Case Update: Bank of Baroda. vs. MBL Infrastructure

Decided on 18 January 2022| Supreme Court of India

In Bank of Baroda & Anr. v. MBL Infrastructures Ltd. & Ors., the Supreme Court (“Court”) interpreted Section 29A of the Insolvency and Bankruptcy Code, 2016 (“IBC”). The Court clarified whether a guarantor whose guarantee is invoked by a creditor is ineligible to submit a resolution plan under Section 29A(h) of IBC. It also considered whether the words ‘such creditors’ in Section 29A(h) meant all creditors or only one creditor who had initiated the insolvency proceedings. The Court ruled that the phrase ‘such creditor’ in Section 29(A)(h) must be construed to mean similarly situated creditors once the insolvency application is accepted by the adjudicating authority.


In this case, Mr. Anjanee Kumar Lakhotiya (“Lakhotiya”) founded MBL Infrastructures Limited (“MBL”) in the early 1990s. MBL secured loans/credit facilities from a consortium of banks. Thereafter, MBL failed to repay the loan, and some of the banks in the consortium were obliged to rely on personal guarantees provided by Mr Lakhotiya in exchange for credit facilities obtained by MBL. Then, RBL Bank filed an application with the Kolkata Bench of NCLT under Section 7 of the IBC to initiate the Corporate Insolvency Resolution Process (“CIRP”) against MBL and the same was admitted.

Subsequently, the Insolvency and Bankruptcy Code (Amendment) Ordinance, 2017 was notified and Section 29A was added to the IBC. The Committee of Creditors (“CoC”) met to discuss the implications of the modification regarding Mr Lakhotiya’s ability to submit a resolution plan. Mr Lakhotiya’s resolution plan was authorised by the NCLT and a directive was also issued that the settlement plan would take effect immediately. The same was challenged before NCLAT, and the NCLAT upheld the NCLT’s decision and refused to intercede. The said order was assailed before the Court.

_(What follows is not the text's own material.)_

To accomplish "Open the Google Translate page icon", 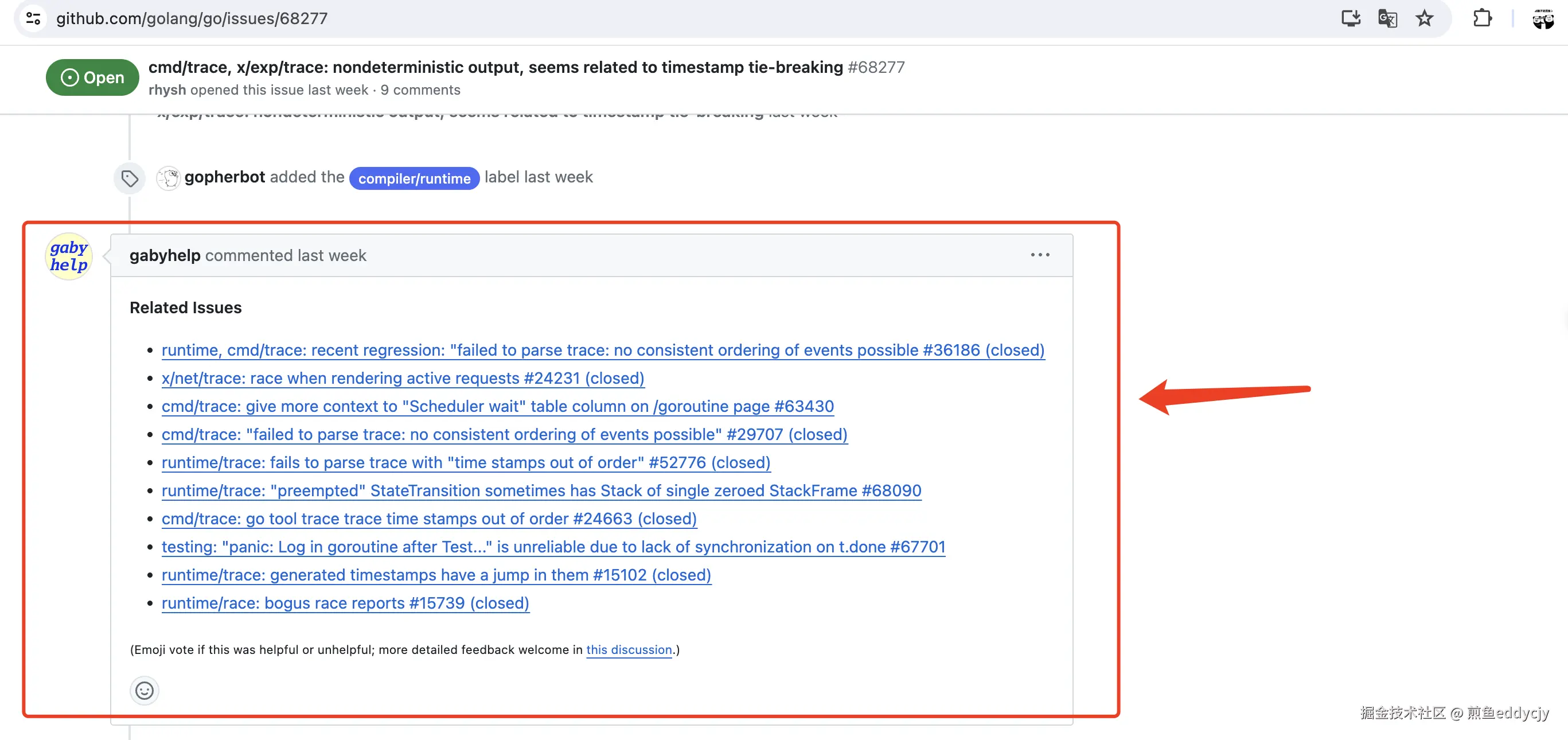I will click(1387, 18).
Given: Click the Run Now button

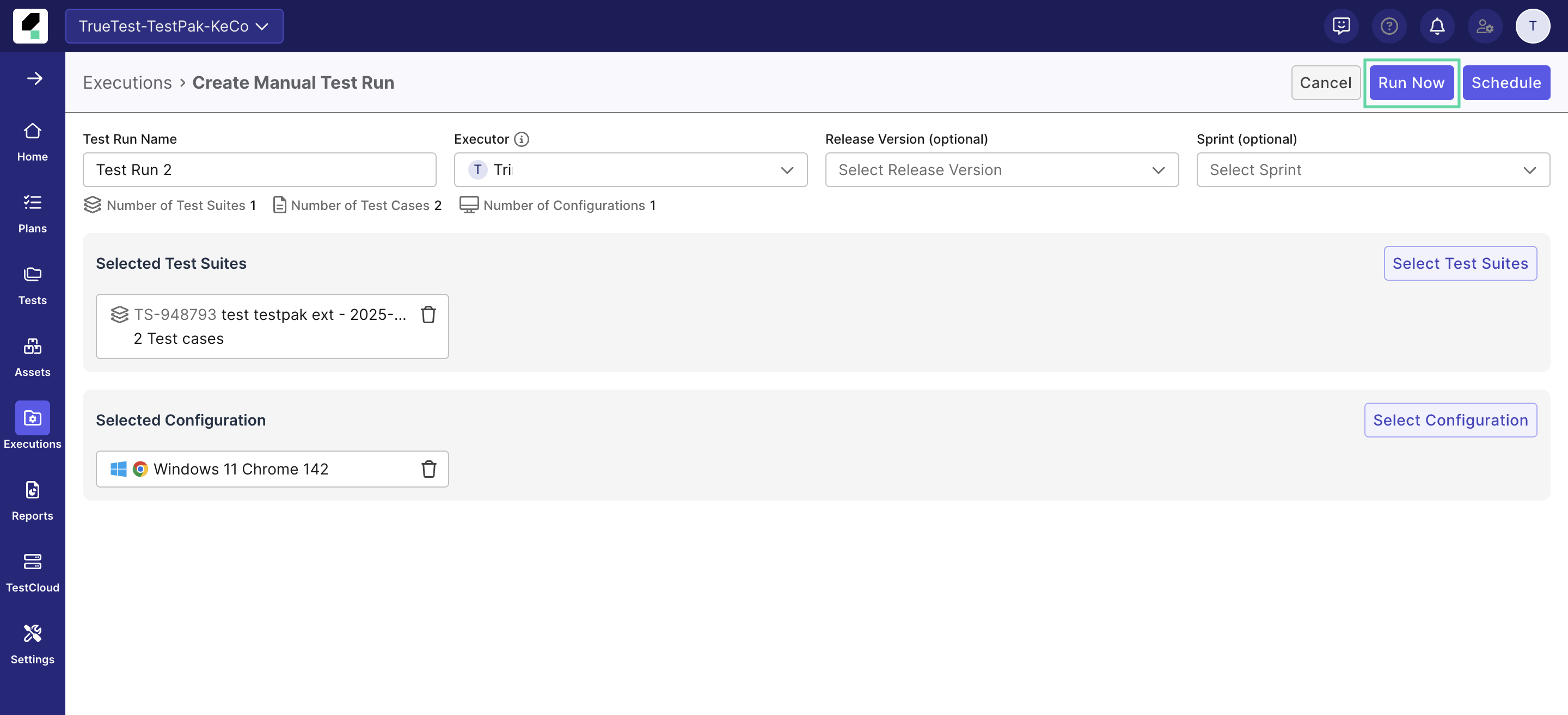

The Court interpreted Section 29A of IBC on the basis that the object behind section 29A was to balance the interest of committee of creditors and the corporate debtor while preventing unwanted elements from advancing their own personal interests. It is also designed to keep out the categories of persons who may not lend confidence to the resolution process by virtue of their disqualification. The Court analysed the scope of section 29A(h) and stated that after a person issued a guarantee in favour of a creditor for credit facilities obtained by the corporate debtor and in the event that the application for bankruptcy was allowed and the guarantee was invoked, the bar on ineligibility would undoubtedly apply. The Court noted that requirement of the section is that a guarantee in favour of a ‘creditor’ must be executed and once an application for insolvency is accepted by a ‘creditor’ the proceedings would be in rem and creditors of the same class would have equal rights. Therefore, the disqualification under section 29A(h) would apply on invocation of personal guarantee by creditor, even when the application for insolvency resolution process is filed by another creditor. The ineligibility of persons is with respect to the participation of an applicant in resolution process and not ineligibility with respect to one creditor against the other. The Court considered that the subsequent amendment in law would make the resolution application ineligible even though at the time of filing of application for insolvency, the said resolution applicant was eligible.

However, since the Resolution Plan was already accepted by more than the required voting percentage by the CoC and much development has been made, the Court observed that the IBC’s ultimate goal was getting a corporate debtor back on its feet. It was also said that the dissenting creditors would not suffer any harm since their interests would be protected by the resolution plan, which allows them to recover the liquidation value of their respective credit limits. As a result, based on the unique facts of the case, the Court did not interfere with the guarantor’s resolution plan.


The Court reiterated that the object of the IBC was to bring the debtor back to business and not get hauled into insolvency. The Court’s stance in not disallowing the resolution plan and on the matter of who may be ineligible according to section 29A(h) was in upholding the aim and object of the Code and not to hinder the resolution process.